In short, probably not.
The argument, raised on ABC’s Q&A program on Monday night, is that gay marriage will cause a boost to economic growth from all the weddings that will occur. An article in the Fairfax press raised the same argument and even the Small Business Minister, Bruce Billson, appears to have hopped on the bandwagon.
It is wrong. It is basically magic pudding economics; those running this line don’t understand how the economy works.
In short, what they miss is that the money for gay weddings doesn’t come out of thin air: it comes from somewhere else in the economy. In order to spend money on a wedding, the money comes either from reduced spending elsewhere, or from reduced saving.

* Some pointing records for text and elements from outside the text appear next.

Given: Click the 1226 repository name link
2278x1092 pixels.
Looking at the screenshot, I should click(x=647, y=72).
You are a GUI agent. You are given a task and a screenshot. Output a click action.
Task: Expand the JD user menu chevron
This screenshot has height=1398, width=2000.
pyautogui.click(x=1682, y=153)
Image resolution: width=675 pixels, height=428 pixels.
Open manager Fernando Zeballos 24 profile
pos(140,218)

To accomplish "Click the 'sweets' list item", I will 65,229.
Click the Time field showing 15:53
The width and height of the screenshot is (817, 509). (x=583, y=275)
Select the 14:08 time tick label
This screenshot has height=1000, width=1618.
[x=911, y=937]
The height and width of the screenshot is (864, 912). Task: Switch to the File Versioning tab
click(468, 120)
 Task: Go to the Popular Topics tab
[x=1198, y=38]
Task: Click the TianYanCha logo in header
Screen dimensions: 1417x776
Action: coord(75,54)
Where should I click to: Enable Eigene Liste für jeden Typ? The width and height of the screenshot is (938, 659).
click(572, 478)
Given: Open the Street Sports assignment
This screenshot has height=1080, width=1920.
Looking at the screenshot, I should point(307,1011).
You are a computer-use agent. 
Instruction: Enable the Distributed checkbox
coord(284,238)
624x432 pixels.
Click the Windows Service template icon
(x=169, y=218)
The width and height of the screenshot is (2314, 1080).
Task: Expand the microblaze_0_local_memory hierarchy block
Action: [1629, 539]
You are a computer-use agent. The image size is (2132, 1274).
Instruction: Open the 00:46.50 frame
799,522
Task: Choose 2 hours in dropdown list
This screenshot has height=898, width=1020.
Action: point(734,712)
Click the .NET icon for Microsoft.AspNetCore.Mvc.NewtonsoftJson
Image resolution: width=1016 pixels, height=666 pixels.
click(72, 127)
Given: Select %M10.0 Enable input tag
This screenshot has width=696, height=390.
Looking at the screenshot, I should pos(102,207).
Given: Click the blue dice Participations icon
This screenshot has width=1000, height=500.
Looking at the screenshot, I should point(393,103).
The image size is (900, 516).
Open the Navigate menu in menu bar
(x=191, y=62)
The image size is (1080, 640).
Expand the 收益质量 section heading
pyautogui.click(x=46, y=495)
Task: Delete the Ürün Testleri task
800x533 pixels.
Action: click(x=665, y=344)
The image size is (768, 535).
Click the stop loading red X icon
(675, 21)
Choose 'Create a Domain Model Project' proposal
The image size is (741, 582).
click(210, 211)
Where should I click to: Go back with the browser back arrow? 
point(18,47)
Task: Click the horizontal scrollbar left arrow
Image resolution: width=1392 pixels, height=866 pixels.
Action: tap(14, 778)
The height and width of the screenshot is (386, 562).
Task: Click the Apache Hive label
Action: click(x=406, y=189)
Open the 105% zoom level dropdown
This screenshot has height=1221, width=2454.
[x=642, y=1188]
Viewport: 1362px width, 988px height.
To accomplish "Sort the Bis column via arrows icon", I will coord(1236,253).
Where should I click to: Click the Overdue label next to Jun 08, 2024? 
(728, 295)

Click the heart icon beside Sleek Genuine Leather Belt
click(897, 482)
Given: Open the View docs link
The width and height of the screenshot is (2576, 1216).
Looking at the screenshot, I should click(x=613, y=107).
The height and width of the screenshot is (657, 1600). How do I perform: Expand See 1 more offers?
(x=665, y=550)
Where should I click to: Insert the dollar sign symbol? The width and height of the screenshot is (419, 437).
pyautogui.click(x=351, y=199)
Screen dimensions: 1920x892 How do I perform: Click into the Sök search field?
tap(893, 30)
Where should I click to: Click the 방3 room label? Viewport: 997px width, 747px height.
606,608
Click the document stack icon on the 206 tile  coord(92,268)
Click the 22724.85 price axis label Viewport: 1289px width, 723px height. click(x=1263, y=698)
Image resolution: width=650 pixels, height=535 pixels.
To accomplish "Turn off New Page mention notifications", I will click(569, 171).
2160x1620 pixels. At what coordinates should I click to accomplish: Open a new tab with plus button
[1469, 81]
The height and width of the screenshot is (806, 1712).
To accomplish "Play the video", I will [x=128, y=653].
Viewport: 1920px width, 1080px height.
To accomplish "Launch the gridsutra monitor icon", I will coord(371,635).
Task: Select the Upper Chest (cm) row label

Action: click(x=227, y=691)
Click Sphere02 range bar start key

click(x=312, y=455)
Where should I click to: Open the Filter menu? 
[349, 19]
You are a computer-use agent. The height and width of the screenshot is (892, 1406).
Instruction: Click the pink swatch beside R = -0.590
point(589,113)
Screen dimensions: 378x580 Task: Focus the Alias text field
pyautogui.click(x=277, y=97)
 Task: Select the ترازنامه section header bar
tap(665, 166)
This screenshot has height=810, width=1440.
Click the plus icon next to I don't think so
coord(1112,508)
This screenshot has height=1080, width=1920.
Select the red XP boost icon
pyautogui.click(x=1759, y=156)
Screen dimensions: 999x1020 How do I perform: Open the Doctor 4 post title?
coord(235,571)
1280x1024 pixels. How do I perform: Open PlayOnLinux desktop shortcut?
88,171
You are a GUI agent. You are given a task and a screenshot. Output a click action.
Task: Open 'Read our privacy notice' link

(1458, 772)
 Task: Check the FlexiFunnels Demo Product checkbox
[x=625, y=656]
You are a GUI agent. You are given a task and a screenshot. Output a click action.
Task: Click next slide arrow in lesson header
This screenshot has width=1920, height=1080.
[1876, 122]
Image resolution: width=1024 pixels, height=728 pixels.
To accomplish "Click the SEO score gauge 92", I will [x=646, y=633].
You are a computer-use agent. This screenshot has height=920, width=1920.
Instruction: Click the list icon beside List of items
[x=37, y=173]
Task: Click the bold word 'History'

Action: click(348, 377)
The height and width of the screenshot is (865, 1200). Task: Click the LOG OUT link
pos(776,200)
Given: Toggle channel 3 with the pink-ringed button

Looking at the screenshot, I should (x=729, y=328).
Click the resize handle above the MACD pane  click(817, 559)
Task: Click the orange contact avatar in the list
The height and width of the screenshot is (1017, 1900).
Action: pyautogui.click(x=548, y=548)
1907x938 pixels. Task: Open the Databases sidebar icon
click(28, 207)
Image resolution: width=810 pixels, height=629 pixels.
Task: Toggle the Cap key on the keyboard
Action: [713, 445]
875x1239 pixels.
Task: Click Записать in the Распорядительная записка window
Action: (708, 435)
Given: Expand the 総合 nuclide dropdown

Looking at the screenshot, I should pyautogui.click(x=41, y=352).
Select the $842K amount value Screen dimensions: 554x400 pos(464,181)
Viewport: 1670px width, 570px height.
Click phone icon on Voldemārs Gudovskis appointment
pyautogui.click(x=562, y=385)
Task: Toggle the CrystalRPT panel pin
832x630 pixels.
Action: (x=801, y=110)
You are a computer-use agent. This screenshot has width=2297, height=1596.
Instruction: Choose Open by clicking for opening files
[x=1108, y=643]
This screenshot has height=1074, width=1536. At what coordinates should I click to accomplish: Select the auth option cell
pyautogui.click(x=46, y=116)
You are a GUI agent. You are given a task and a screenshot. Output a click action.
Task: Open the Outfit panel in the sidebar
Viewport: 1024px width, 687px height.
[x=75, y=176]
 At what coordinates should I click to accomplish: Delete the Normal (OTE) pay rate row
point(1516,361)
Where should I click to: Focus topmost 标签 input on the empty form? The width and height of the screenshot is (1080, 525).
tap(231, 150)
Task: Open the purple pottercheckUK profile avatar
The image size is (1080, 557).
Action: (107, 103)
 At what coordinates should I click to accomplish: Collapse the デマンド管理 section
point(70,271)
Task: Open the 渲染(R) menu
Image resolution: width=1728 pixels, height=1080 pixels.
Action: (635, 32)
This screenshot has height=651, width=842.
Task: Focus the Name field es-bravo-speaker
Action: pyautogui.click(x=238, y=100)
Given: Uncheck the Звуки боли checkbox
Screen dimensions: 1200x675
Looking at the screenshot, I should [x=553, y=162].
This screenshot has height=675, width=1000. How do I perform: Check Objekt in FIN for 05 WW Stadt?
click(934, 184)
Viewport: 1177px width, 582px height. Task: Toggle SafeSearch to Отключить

Obviously, spending on a wedding that is offset by reduced spending elsewhere doesn’t provide an economic stimulus.
The other option is that wedding spending comes from reductions in saving. But again, the money saved by one person is the money borrowed and spent by another person. Pretty much every dollar* saved goes to spending and investment by someone else. And pretty much every dollar* withdrawn from saving to spend on a wedding is a dollar less for consumption or investment by someone else.
A more subtle part of the argument is that spending on an Australian wedding will come from spending that would otherwise go overseas. But again dollars don’t disappear when someone buys from offshore. Every time someone converts an Australian dollar to a US dollar (say), another person converts from a US dollar to an Australian: the total amount of Australian money remains unchanged, and the amount available for saving or spending in Australia remains unchanged.
And all of these arguments work in reverse for the money allegedly lost because Australia won’t permit gay marriage. The spending isn’t ‘lost’ to Australia: it just appears elsewhere in the economy.
Basically, gay weddings do not create money; and their absence does not destroy money. People arguing for gay weddings should be looking elsewhere for their justification. One possibility is that gay weddings improve our overall economic wellbeing, but that is a completely different argument, much harder to empirically support or dismiss.
We may not expect sound economic arguments from the ABC and Fairfax media, but we should expect more of a Federal Minister.
*for pedants, please let’s not get into a debate about banking reserves: this would have a tiny impact on this argument.